(Stored items)
===============

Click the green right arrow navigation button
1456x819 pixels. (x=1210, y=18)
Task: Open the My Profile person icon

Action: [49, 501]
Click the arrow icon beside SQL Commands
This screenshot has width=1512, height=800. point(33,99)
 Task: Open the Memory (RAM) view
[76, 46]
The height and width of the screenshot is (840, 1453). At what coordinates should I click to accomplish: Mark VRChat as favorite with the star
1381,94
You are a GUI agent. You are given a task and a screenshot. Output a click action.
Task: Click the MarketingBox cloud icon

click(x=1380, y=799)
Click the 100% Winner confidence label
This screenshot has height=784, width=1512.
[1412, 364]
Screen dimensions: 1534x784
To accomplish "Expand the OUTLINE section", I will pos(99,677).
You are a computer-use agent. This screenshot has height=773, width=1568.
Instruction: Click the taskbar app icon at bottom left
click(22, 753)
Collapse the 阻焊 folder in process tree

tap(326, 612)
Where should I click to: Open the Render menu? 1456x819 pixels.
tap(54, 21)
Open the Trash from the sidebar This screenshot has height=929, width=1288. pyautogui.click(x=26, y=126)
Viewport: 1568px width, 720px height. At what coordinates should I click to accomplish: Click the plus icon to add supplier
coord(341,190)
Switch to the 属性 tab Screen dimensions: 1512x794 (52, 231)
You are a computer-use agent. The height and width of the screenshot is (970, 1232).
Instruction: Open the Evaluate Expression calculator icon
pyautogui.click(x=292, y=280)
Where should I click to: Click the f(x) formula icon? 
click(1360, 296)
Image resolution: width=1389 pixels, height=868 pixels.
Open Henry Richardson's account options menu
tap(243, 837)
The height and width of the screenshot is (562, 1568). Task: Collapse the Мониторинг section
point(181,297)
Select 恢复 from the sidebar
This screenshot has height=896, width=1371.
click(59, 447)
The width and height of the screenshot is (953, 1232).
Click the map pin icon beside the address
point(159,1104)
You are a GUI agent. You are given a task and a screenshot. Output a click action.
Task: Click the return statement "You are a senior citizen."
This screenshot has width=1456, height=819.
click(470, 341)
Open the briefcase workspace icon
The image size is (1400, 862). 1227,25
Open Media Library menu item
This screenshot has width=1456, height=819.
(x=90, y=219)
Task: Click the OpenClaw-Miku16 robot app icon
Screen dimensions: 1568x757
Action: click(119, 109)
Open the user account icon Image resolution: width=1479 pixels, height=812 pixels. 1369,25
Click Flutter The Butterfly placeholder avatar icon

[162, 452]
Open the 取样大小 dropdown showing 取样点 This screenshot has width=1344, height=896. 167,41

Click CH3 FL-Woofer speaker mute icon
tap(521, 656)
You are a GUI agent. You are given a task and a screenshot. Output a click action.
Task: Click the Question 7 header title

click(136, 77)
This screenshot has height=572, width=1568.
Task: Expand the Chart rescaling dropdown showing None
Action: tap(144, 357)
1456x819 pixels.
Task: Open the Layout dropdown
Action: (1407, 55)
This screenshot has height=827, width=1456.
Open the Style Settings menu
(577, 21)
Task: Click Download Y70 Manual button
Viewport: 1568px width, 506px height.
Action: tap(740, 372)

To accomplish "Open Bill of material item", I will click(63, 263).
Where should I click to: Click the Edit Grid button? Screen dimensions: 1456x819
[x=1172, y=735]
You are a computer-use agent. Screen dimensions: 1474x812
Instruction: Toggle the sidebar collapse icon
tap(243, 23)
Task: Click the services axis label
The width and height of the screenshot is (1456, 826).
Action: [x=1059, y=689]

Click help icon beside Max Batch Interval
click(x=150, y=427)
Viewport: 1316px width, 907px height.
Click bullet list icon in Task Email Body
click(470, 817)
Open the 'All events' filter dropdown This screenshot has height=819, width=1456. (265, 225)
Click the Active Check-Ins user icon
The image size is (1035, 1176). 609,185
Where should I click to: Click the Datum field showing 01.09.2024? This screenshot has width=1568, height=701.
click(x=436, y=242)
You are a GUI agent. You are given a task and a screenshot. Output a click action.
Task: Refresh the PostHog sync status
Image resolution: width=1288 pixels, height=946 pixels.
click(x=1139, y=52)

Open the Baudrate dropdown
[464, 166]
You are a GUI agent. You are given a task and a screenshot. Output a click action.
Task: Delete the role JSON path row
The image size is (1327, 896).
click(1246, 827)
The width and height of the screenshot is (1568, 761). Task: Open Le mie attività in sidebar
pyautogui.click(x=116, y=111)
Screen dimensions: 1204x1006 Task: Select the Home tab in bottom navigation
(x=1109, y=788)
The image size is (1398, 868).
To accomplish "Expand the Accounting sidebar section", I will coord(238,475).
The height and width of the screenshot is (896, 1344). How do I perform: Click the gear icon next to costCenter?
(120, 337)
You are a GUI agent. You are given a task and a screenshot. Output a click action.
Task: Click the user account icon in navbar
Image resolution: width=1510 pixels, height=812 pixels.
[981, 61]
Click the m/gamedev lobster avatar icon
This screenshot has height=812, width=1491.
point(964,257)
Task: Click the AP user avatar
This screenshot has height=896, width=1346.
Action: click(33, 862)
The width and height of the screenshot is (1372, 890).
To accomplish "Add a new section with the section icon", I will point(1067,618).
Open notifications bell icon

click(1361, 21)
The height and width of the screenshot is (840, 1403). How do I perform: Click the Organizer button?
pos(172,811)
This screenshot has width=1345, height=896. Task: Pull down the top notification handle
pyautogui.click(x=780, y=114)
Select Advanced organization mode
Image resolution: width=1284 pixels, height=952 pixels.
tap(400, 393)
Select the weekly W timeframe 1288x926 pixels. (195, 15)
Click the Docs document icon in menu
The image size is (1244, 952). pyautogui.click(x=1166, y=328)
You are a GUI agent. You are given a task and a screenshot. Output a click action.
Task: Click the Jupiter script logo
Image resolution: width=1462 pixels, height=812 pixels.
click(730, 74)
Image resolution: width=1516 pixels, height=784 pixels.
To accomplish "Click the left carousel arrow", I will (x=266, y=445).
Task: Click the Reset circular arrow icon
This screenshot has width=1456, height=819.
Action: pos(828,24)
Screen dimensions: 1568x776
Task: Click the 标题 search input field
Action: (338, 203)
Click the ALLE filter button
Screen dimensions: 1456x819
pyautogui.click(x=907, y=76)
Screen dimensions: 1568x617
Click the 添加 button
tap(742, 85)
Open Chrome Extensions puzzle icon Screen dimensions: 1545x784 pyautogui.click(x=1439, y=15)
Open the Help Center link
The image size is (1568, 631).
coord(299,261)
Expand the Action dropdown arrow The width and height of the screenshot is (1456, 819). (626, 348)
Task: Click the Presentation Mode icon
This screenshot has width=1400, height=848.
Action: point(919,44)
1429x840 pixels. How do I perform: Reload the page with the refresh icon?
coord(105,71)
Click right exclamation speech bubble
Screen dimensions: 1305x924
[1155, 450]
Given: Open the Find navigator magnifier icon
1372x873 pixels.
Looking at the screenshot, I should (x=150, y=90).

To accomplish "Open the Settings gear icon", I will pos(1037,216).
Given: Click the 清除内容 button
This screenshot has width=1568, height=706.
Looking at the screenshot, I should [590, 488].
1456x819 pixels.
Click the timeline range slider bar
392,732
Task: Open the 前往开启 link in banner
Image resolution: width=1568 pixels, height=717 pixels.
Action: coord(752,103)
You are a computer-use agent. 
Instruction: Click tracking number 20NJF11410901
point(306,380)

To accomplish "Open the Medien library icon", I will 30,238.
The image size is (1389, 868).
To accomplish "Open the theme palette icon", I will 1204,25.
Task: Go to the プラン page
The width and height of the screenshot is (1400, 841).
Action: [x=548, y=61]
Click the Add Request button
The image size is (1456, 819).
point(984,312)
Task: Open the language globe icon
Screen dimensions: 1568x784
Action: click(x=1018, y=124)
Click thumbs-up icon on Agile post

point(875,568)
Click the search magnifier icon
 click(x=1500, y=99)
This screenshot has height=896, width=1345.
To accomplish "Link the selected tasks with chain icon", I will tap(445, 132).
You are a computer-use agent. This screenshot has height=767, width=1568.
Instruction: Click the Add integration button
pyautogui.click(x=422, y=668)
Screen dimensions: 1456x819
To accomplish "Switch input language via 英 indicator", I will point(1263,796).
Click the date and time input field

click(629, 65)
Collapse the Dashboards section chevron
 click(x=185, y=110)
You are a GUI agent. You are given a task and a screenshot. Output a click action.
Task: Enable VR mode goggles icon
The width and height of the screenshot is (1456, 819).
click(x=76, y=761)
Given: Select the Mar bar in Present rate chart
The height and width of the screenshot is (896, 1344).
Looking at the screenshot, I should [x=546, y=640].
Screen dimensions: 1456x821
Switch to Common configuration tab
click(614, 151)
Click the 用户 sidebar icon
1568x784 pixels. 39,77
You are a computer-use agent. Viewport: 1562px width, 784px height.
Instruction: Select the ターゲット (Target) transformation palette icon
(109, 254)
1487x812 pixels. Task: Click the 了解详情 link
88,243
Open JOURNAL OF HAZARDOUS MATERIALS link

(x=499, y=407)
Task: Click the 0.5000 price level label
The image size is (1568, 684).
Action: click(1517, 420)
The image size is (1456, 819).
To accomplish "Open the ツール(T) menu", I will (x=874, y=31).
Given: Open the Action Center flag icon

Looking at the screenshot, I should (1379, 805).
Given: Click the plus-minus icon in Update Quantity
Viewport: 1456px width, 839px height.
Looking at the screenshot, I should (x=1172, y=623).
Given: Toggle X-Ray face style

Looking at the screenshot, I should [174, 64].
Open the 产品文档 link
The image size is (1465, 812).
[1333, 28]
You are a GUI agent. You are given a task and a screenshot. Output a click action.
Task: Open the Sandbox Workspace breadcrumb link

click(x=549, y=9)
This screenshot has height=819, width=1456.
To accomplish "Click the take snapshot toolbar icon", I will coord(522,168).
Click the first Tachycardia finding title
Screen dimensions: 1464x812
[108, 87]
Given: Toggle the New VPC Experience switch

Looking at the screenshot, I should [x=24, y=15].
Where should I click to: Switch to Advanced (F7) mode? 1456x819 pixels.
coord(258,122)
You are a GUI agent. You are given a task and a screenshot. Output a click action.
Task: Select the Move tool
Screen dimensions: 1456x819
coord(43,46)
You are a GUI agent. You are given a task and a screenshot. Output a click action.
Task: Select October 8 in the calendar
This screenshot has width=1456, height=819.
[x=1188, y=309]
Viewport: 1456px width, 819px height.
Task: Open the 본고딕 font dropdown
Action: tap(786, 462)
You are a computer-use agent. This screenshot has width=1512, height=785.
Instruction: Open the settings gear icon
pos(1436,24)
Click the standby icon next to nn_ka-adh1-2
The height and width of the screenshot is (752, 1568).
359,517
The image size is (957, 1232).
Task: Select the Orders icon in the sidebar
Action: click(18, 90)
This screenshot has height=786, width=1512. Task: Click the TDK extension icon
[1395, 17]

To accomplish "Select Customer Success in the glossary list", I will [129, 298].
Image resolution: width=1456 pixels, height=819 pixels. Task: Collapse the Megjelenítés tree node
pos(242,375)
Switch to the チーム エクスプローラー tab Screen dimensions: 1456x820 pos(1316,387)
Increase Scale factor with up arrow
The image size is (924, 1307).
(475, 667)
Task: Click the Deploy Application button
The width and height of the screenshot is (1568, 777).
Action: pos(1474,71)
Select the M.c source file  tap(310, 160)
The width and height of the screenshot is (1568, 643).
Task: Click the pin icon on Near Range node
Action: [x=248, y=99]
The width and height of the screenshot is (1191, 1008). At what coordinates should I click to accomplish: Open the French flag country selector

===============

Please return every line from the first one in the records above down to the line containing "Open the Trash", including both, exactly as written and nothing more.

Click the green right arrow navigation button
1456x819 pixels. (x=1210, y=18)
Task: Open the My Profile person icon

Action: [49, 501]
Click the arrow icon beside SQL Commands
This screenshot has width=1512, height=800. point(33,99)
 Task: Open the Memory (RAM) view
[76, 46]
The height and width of the screenshot is (840, 1453). At what coordinates should I click to accomplish: Mark VRChat as favorite with the star
1381,94
You are a GUI agent. You are given a task and a screenshot. Output a click action.
Task: Click the MarketingBox cloud icon

click(x=1380, y=799)
Click the 100% Winner confidence label
This screenshot has height=784, width=1512.
[1412, 364]
Screen dimensions: 1534x784
To accomplish "Expand the OUTLINE section", I will pos(99,677).
You are a computer-use agent. This screenshot has height=773, width=1568.
Instruction: Click the taskbar app icon at bottom left
click(22, 753)
Collapse the 阻焊 folder in process tree

tap(326, 612)
Where should I click to: Open the Render menu? 1456x819 pixels.
tap(54, 21)
Open the Trash from the sidebar This screenshot has height=929, width=1288. pyautogui.click(x=26, y=126)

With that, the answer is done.